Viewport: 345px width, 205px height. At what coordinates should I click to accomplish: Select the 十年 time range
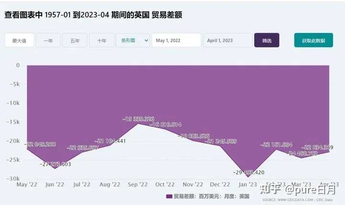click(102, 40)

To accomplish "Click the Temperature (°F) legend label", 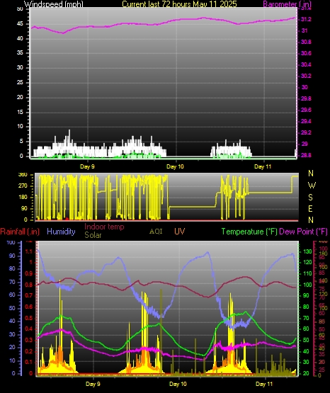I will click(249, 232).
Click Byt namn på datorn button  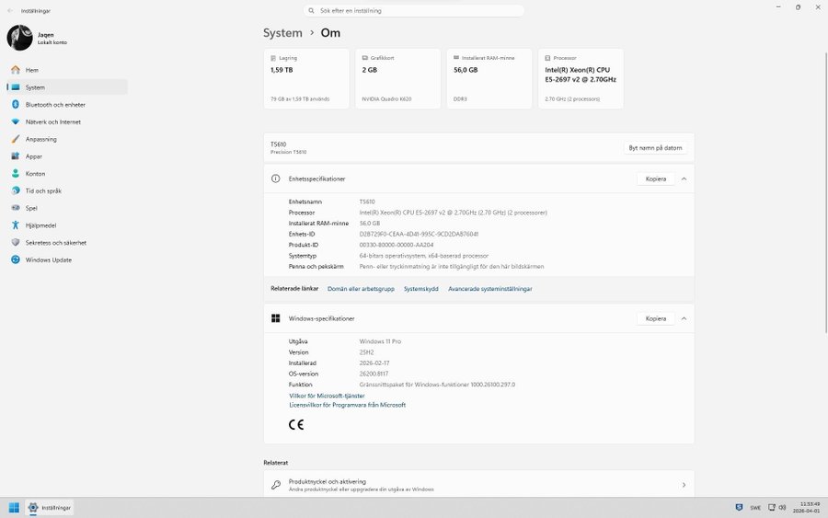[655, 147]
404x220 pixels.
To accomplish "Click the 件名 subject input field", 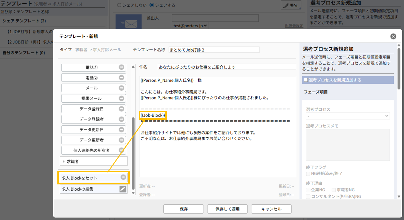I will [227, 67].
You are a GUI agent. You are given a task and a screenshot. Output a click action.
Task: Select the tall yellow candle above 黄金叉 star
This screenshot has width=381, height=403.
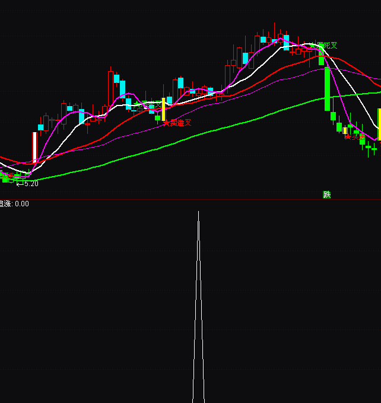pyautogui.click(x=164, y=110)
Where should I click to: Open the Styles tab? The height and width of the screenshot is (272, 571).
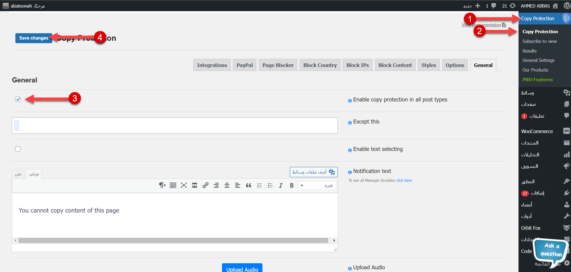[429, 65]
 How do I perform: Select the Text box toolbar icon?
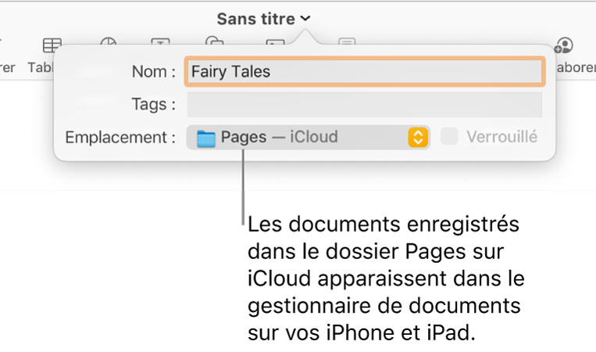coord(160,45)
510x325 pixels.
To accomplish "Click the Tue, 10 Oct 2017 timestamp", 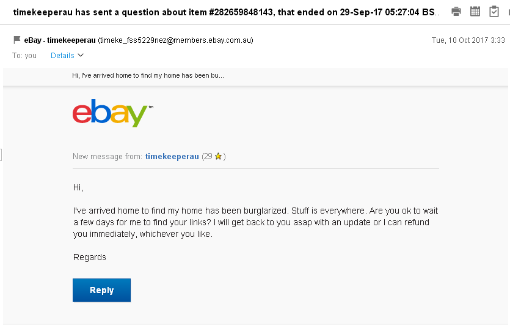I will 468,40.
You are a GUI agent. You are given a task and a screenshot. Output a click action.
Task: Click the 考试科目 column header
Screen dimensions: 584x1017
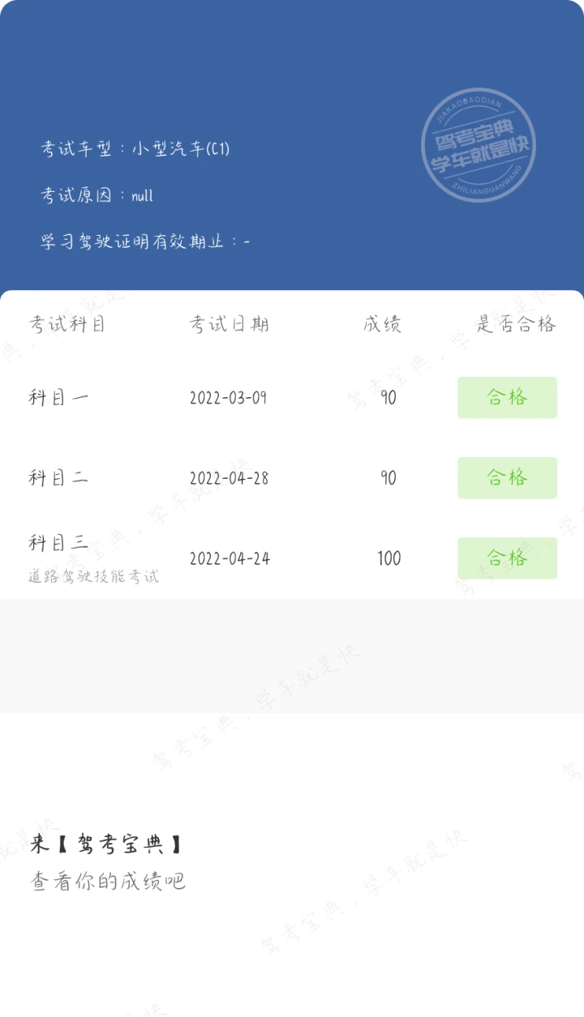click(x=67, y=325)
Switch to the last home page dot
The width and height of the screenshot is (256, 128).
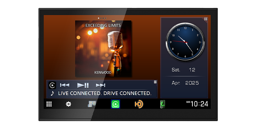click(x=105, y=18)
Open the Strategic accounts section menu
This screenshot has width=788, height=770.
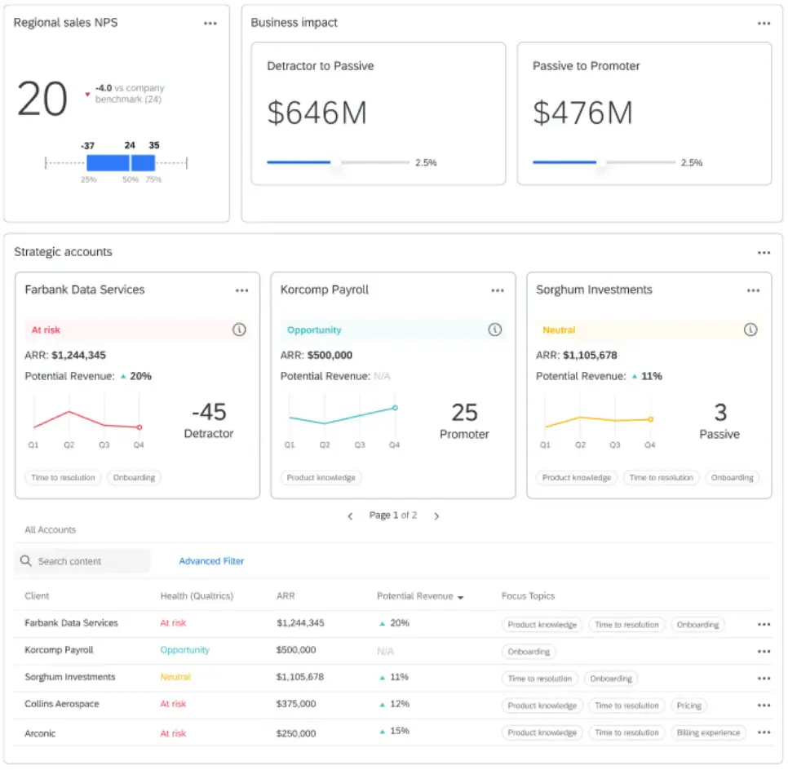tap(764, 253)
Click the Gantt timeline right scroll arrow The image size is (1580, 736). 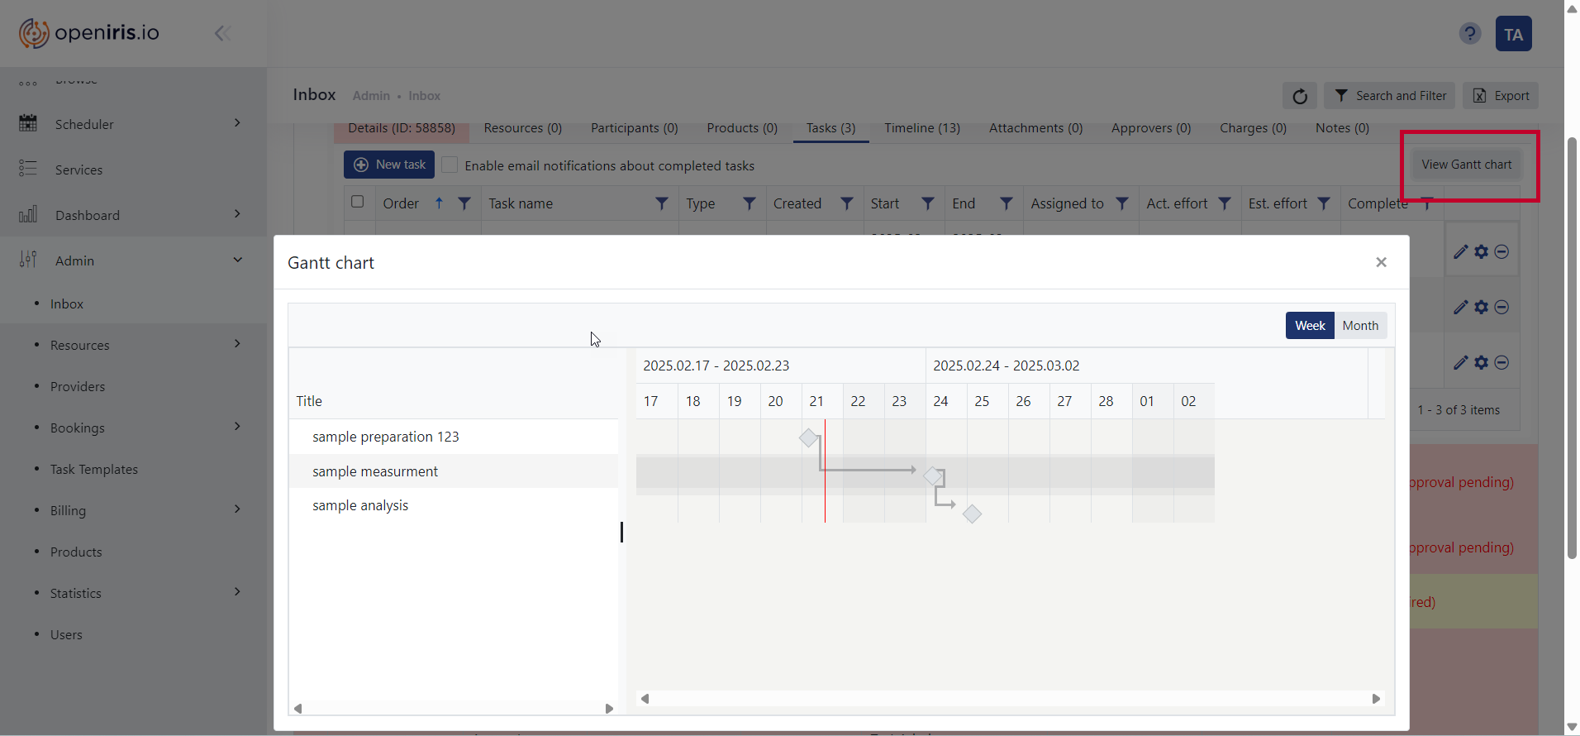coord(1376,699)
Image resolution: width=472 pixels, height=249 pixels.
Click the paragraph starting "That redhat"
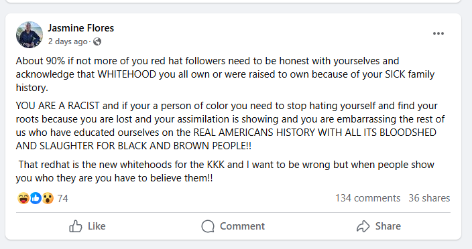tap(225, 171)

## WHAT YOU WILL DO
Please count the lines in the data above that contain the word "Open", and reply with the number only.

## EXERCISE ANSWER
2